17. These sub-regional groupings, for instance, must seriously pursue the formation, proper funding and efficient administration of standby military outfits that will help contain military adventurers and the rampaging waves of terrorism and religious extremism in different parts of the continent. But this must be supplementary to and not a substitute for their primary goals of promoting active trade, minimising trade barriers, encouraging sustainable and inclusive economic growth, promoting human capital development as well as promoting value addition in agriculture and agro-business development among others.
18. In the same vein, the immense potentials of the African Continental Free Trade Area (AfCFTA) can only be maximally realised when there is concrete and proper economic integration and collaboration at the different sub-regional levels. We must deliberate at this Summit on ways through which African sub-regional organisations can help foster better intra-African trade, achieve better food and energy security, promote higher rates of youth employment as well as alleviate poverty and realise greater prosperity for our people.
19. This Summit must discuss ways of making the African Peer Review Mechanism (APRM), which is a key component of the New Partnership for African Development (NEPAD), contribute to achieving good governance and democratic consolidation on the continent. All too often, African leaders intend on staying in power by all means and at all costs have been the greatest stumbling blocks to good governance and democratic progress in their respective countries.
20. Those of us privileged to be in leadership positions must utilise the instrumentality of the African Peer Review Mechanism to call our aberrant colleagues to order.
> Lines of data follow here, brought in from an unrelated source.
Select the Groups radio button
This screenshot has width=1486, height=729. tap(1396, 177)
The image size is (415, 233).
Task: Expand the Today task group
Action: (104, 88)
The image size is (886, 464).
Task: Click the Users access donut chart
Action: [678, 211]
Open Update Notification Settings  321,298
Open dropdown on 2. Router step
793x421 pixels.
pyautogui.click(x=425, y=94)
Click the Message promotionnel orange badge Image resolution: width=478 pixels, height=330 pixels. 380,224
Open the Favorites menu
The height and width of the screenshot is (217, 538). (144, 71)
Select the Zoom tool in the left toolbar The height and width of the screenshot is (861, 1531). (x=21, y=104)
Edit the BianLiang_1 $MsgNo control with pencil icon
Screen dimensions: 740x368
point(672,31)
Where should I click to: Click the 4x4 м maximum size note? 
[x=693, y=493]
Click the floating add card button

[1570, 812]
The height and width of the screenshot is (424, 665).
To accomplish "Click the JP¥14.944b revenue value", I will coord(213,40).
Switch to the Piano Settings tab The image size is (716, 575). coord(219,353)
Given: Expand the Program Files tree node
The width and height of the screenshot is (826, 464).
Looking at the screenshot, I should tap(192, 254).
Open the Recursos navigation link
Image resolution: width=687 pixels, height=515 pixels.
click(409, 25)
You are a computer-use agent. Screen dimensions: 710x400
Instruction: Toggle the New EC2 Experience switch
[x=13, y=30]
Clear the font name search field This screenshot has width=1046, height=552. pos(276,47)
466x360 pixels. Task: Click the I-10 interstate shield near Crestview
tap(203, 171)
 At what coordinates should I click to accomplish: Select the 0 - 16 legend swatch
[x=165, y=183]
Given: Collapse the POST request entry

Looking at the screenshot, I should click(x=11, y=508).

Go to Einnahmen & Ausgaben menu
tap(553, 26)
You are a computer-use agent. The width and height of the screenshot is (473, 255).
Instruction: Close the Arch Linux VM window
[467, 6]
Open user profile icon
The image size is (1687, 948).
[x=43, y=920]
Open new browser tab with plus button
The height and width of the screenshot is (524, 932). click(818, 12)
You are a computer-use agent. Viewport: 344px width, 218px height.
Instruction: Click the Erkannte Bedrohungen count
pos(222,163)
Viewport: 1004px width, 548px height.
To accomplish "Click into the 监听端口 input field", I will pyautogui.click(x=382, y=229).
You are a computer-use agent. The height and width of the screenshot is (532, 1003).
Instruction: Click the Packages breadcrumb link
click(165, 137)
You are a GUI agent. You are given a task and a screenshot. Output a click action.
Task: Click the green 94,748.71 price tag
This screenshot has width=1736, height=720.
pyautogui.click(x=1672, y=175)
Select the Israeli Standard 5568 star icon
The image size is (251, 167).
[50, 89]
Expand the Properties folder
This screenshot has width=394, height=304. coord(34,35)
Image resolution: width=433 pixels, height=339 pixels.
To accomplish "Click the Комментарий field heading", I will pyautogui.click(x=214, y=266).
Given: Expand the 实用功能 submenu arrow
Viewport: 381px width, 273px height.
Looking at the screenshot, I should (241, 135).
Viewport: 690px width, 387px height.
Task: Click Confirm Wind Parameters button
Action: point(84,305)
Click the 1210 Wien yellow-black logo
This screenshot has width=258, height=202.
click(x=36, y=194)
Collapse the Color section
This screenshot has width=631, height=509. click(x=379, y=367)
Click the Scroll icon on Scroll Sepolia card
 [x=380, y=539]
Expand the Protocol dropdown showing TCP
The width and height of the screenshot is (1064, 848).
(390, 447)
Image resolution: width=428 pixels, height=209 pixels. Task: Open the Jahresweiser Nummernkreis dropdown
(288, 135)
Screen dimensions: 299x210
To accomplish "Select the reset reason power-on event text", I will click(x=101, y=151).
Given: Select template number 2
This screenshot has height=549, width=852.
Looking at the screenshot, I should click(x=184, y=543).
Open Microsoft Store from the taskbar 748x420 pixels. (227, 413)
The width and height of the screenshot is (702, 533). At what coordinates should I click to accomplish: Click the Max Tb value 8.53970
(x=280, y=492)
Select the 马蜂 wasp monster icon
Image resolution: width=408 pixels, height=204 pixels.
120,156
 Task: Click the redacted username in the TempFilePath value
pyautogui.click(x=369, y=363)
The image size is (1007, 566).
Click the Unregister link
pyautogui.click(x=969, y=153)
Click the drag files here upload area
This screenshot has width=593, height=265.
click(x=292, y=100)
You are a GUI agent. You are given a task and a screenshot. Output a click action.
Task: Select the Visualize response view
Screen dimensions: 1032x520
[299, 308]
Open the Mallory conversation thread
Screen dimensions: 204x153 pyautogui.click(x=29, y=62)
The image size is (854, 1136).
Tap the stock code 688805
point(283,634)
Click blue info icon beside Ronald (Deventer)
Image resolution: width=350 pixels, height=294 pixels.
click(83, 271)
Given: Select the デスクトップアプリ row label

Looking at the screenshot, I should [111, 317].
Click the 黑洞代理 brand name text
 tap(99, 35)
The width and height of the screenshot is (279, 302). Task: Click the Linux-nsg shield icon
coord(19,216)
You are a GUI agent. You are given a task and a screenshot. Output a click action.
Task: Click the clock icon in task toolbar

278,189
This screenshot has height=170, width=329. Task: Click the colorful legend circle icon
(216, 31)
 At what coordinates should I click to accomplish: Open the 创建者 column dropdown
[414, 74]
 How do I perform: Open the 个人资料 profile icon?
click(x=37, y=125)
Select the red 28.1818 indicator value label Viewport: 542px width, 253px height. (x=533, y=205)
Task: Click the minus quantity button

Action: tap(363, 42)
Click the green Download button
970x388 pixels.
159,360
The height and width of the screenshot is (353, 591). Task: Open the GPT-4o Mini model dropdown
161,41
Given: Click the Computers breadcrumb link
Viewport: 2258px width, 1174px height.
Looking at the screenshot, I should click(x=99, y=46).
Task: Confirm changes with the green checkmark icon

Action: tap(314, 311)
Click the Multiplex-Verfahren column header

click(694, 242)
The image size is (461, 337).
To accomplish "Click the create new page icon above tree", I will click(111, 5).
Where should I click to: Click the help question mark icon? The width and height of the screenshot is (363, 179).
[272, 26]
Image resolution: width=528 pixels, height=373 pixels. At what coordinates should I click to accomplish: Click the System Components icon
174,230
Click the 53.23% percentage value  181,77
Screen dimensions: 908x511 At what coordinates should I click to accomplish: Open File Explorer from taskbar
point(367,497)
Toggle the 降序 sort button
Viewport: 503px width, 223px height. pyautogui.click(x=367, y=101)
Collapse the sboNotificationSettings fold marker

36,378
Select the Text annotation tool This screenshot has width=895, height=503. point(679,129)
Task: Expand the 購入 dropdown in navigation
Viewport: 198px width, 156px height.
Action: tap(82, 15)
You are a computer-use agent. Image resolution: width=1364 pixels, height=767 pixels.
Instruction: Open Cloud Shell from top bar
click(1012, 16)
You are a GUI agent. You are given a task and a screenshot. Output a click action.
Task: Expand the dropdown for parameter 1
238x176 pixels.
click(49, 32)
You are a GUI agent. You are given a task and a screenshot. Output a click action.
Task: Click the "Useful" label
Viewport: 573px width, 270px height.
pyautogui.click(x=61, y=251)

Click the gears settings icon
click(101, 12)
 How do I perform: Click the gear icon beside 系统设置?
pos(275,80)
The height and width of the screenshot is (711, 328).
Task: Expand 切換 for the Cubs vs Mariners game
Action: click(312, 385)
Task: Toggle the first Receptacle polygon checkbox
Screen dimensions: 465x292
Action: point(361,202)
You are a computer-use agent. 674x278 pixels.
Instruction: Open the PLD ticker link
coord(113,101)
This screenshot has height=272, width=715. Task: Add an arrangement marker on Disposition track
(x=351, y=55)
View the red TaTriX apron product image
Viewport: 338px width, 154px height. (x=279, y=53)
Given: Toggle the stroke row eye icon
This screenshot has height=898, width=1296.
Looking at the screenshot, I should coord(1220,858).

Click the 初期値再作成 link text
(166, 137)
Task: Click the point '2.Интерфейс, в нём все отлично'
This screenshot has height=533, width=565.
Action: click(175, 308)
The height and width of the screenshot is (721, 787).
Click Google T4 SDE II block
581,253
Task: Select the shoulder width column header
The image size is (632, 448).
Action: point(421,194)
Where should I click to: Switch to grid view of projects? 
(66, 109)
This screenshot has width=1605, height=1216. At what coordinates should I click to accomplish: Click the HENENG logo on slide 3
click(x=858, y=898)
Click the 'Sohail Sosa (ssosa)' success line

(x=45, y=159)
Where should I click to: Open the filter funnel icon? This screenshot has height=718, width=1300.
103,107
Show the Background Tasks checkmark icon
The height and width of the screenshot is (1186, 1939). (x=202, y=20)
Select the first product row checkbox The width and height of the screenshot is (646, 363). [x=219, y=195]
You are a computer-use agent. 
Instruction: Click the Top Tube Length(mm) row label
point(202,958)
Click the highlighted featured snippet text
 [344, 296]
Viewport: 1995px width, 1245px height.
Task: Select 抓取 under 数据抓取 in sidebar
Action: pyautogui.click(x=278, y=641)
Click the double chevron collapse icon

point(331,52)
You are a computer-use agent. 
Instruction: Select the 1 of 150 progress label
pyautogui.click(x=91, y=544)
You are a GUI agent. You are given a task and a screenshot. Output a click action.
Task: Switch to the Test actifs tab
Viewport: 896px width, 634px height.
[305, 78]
We must set and demand from African leaders standards of democratic behaviour that uphold free, fair and credible elections, eliminate attempts to remove constitutionally stipulated term limits by incumbents and respect the autonomy and integrity of critical institutions such as the judiciary and the legislatures that are indispensable to good governance.
21. ‘Every generation’, the great Walter Rodney declared over five decades ago, ‘must out of relative obscurity discover its mission and having done so, betray it or fulfill it’. It is the historic responsibility of those of us who are alive and conscious adults in today’s Africa to work assiduously towards actualising the potential of this great continent.
22. Africa can no longer afford to be the doormat of the world; a continent of street beggar economies that perennially hold out begging bowls for loans or aid. It is time for Africa to truly come of age and begin to fulfill her historic destiny for the good of her people and the benefit of humanity.
I wish you fruitful deliberations. And I thank you for listening.